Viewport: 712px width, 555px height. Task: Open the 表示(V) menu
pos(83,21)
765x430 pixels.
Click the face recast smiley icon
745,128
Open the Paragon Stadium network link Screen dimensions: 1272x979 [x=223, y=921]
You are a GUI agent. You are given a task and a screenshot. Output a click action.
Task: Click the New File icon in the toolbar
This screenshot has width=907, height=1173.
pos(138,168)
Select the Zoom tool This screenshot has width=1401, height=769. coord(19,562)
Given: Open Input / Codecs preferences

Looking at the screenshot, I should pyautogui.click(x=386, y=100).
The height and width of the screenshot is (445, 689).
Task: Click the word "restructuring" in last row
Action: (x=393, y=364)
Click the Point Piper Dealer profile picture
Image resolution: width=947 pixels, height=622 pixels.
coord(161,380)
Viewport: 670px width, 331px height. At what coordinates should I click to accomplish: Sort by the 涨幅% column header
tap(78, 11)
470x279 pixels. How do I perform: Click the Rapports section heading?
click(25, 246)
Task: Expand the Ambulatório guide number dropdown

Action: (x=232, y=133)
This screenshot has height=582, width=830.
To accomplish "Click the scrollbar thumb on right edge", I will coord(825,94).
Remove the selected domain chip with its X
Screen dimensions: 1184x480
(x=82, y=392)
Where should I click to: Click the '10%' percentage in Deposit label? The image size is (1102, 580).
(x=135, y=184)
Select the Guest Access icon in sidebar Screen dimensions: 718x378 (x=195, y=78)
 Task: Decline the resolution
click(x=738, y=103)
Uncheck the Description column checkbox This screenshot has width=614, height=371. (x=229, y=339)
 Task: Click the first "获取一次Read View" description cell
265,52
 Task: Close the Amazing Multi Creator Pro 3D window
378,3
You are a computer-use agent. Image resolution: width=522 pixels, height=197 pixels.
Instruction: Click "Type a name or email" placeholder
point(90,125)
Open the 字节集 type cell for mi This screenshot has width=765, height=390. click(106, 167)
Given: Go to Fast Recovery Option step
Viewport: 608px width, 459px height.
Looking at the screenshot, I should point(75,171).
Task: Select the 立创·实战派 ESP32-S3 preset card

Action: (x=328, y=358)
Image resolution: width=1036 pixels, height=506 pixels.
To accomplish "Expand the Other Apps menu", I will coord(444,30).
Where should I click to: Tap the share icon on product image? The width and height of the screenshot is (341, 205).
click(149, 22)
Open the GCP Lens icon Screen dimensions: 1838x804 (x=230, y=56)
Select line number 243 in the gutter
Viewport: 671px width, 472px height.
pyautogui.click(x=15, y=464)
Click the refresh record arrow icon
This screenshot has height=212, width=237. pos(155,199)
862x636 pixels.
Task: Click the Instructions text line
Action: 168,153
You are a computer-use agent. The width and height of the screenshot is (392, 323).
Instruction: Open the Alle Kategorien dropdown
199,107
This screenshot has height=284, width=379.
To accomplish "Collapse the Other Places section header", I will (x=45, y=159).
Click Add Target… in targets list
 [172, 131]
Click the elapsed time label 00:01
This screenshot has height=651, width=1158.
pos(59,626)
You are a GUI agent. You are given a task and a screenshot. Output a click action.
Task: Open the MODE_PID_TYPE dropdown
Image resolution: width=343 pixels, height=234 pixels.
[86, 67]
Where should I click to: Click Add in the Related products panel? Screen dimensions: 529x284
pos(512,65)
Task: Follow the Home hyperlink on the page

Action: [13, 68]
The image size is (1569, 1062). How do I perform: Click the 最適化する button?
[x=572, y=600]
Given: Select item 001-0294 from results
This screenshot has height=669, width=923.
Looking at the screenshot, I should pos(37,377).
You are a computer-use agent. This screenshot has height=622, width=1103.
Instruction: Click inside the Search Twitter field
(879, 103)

■ Requirements
Please identify each line in the records above that contains the string "will", and copy those lines. Matches must have the same case.

■ Worked answer
To accomplish "Click the scrollbar thumb on right edge", I will coord(825,94).
To accomplish "Expand the Other Apps menu", I will coord(444,30).
To accomplish "Collapse the Other Places section header", I will (x=45, y=159).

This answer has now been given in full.